PAGE EXTRACT:
-- Start --
One-sentence Summary

The authors from Rhymes AI propose Allegro, a high-performance video generation model that achieves commercial-level quality and temporal consistency through a comprehensive training methodology encompassing optimized data, architecture, and evaluation, outperforming most open-source models and nearing top commercial systems in user studies.

Key Contributions

• The paper addresses the gap in open-source video generation by introducing Allegro, a high-performance model that achieves commercial-level quality and temporal consistency, overcoming key challenges in data modeling, text-video alignment, and control precision that hinder prior systems.
• Allegro's methodology includes a novel data curation pipeline producing a 106M-image and 48M-video dataset with aligned captions, along with architectural improvements to the VAE and Diffusion Transformer for better video generation efficiency and fidelity.
• In user studies and benchmark evaluations across six dimensions, Allegro outperforms all existing open-source models and most commercial systems, ranking just behind Hailuo and Kling in overall quality while excelling in video-text relevance and visual coherence.

Introduction

The authors leverage diffusion-based models to address the growing demand for automated, high-quality video generation, particularly in applications like digital content creation, advertising, and entertainment. While open-source text-to-image models have reached commercial parity, text-to-video generation lags due to unresolved challenges in modeling long-range temporal dynamics, aligning video content with complex textual prompts, and scaling training data with accurate semantic annotations. Prior work often lacks transparency in data curation, model design, and evaluation, limiting reproducibility and performance. The authors introduce Allegro, a commercial-level text-to-video model that achieves state-of-the-art results through a comprehensive pipeline: a curated dataset of 106M images and 48M videos with aligned captions, a redesigned VAE and DiT architecture optimized for video, and a multi-dimensional evaluation framework including user studies. Allegro outperforms existing open-source models and rivals top commercial systems in quality and relevance, with future extensions focusing on image-to-video generation with text conditioning and fine-grained motion control.

Dataset

• The dataset is built from a large pool of raw images and videos sourced from public collections including WebVid, Panda-70M, HD-VILA, HD-VG, and OpenVid-1M, forming the foundation for diverse and extensive video data.
-- End --
DATA LINES:
-- Start --
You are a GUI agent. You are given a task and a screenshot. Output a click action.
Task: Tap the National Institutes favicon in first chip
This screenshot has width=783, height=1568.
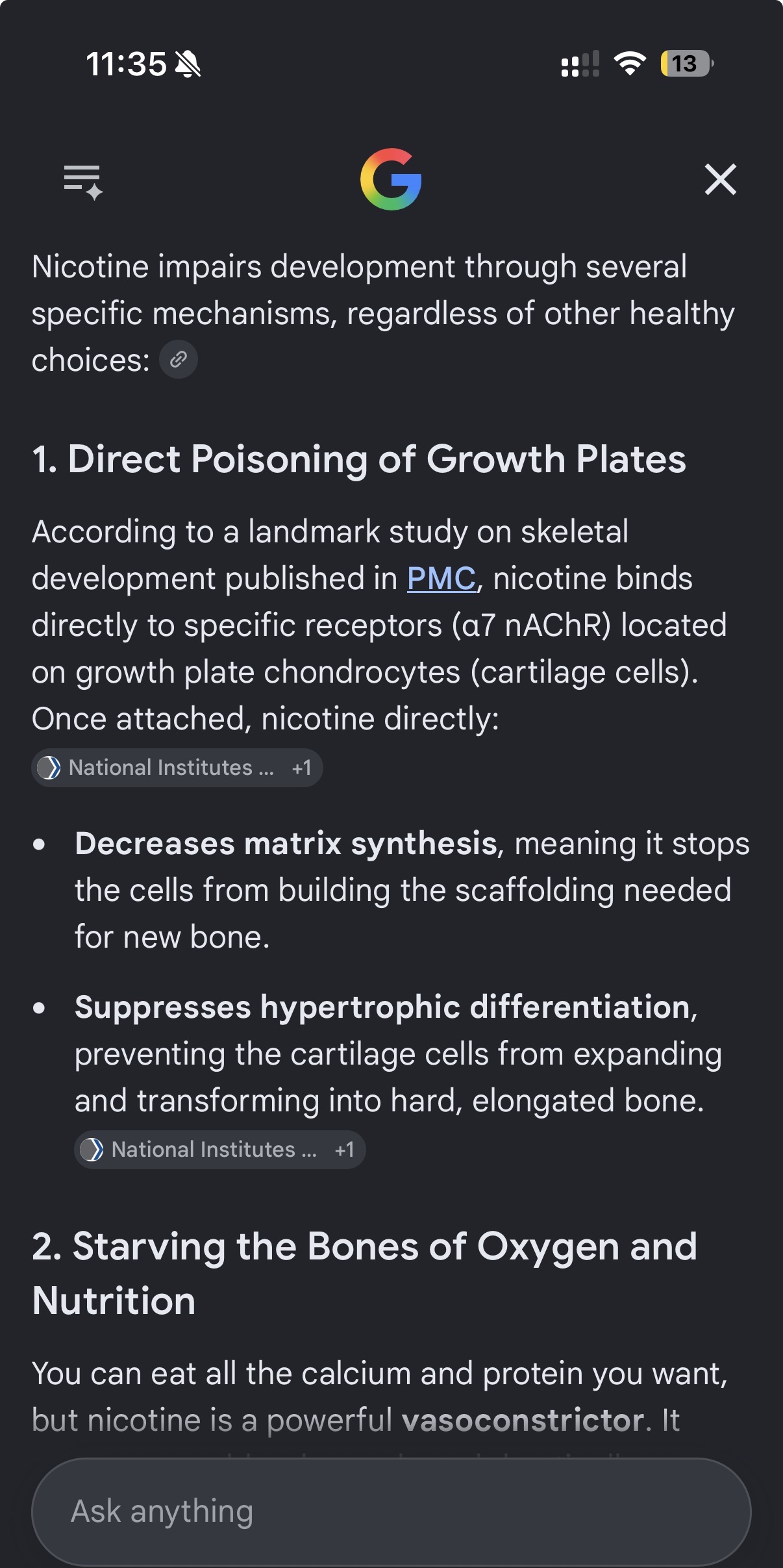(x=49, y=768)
-- End --
AIM:
According to the Allegro summary, why has open-source text-to-video generation fallen behind text-to-image models? Answer in one to three sentences.

SOLUTION:
It lags because of unresolved challenges in modeling long-range temporal dynamics, aligning video content with complex textual prompts, and scaling training data with accurate semantic annotations.